Один минус: рапс обожаем насекомыми-вредителями. В списке их больше пятидесяти: долгоносики, комарики, блошки, цветоеды и прочая тля всех мастей. Потенциальные потери – в среднем 30-40 процентов урожая. Если ничего не делать, сожрут всё и не подавятся. Выращивать рапс непросто. Омские фермеры ведут наблюдения за посевами от вредителей по основным критическим для рапса фазам: от всходов и розеток до бутонов и зеленых стручков.
«Уже в 2018 нам в Одесском районе сложно было найти место, где бы мы могли спрятаться от рапса, – иллюстрирует «большую статистику» омский пчеловод Денис Молкоедов. – Куда бы мы ни встали, пчела всегда доставала до рапса. Только вокруг населенного пункта его было более двух тысяч гектаров: небывалое количество! Три разных хозяина, у каждого – по несколько обработок в разные сроки и разными ядами. На стационарной пасеке находиться было невозможно».

——

• Письменное задание 1: Какую долю урожая рапса, согласно тексту для чтения, составляют потенциальные потери от вредителей?

——

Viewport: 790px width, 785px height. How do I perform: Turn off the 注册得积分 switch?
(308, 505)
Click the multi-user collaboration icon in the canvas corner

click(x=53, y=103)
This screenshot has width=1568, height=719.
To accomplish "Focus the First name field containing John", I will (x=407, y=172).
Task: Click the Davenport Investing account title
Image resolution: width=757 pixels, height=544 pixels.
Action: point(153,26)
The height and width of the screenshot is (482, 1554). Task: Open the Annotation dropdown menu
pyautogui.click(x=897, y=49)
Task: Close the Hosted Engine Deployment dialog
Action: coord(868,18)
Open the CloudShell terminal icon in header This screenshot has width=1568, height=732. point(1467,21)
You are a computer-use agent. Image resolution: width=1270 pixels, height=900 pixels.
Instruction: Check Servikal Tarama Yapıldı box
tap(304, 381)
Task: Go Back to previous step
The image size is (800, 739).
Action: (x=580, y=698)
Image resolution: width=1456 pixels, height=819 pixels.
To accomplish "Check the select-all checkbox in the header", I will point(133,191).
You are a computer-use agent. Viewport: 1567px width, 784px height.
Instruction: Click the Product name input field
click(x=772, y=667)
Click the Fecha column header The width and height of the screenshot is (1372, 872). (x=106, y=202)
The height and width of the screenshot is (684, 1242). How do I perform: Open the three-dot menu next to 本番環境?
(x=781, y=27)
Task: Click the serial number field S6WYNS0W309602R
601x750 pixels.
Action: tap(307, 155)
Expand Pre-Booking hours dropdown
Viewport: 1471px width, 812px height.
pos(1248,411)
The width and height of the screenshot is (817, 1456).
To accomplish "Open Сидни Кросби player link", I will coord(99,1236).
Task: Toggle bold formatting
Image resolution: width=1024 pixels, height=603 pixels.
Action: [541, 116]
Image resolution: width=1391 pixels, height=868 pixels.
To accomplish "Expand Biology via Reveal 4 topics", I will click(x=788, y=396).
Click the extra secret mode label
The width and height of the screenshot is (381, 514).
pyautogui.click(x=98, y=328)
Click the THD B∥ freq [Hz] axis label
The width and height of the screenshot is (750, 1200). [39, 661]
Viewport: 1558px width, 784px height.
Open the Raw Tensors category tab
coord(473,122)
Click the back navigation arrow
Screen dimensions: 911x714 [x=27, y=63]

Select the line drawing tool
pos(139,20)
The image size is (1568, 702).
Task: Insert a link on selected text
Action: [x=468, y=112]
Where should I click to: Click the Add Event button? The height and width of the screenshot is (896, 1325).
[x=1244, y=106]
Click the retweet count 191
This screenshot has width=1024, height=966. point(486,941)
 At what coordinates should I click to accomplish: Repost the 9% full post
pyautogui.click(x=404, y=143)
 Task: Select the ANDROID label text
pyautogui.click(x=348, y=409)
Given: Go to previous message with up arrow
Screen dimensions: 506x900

——

• Письменное задание 2: Выпишите без изменений строки, приведенные после текста, начиная с самой первой из них и заканчивая строкой, которая содержит "Action: [541, 116]", включительно.

• Ответ на задание 1: В среднем 30–40 процентов урожая.

• Ответ на задание 2:
Viewport: 790px width, 785px height. How do I perform: Turn off the 注册得积分 switch?
(308, 505)
Click the multi-user collaboration icon in the canvas corner

click(x=53, y=103)
This screenshot has width=1568, height=719.
To accomplish "Focus the First name field containing John", I will (x=407, y=172).
Task: Click the Davenport Investing account title
Image resolution: width=757 pixels, height=544 pixels.
Action: point(153,26)
The height and width of the screenshot is (482, 1554). Task: Open the Annotation dropdown menu
pyautogui.click(x=897, y=49)
Task: Close the Hosted Engine Deployment dialog
Action: coord(868,18)
Open the CloudShell terminal icon in header This screenshot has width=1568, height=732. point(1467,21)
You are a computer-use agent. Image resolution: width=1270 pixels, height=900 pixels.
Instruction: Check Servikal Tarama Yapıldı box
tap(304, 381)
Task: Go Back to previous step
The image size is (800, 739).
Action: (x=580, y=698)
Image resolution: width=1456 pixels, height=819 pixels.
To accomplish "Check the select-all checkbox in the header", I will point(133,191).
You are a computer-use agent. Viewport: 1567px width, 784px height.
Instruction: Click the Product name input field
click(x=772, y=667)
Click the Fecha column header The width and height of the screenshot is (1372, 872). (x=106, y=202)
The height and width of the screenshot is (684, 1242). How do I perform: Open the three-dot menu next to 本番環境?
(x=781, y=27)
Task: Click the serial number field S6WYNS0W309602R
601x750 pixels.
Action: tap(307, 155)
Expand Pre-Booking hours dropdown
Viewport: 1471px width, 812px height.
pos(1248,411)
The width and height of the screenshot is (817, 1456).
To accomplish "Open Сидни Кросби player link", I will coord(99,1236).
Task: Toggle bold formatting
Image resolution: width=1024 pixels, height=603 pixels.
Action: [541, 116]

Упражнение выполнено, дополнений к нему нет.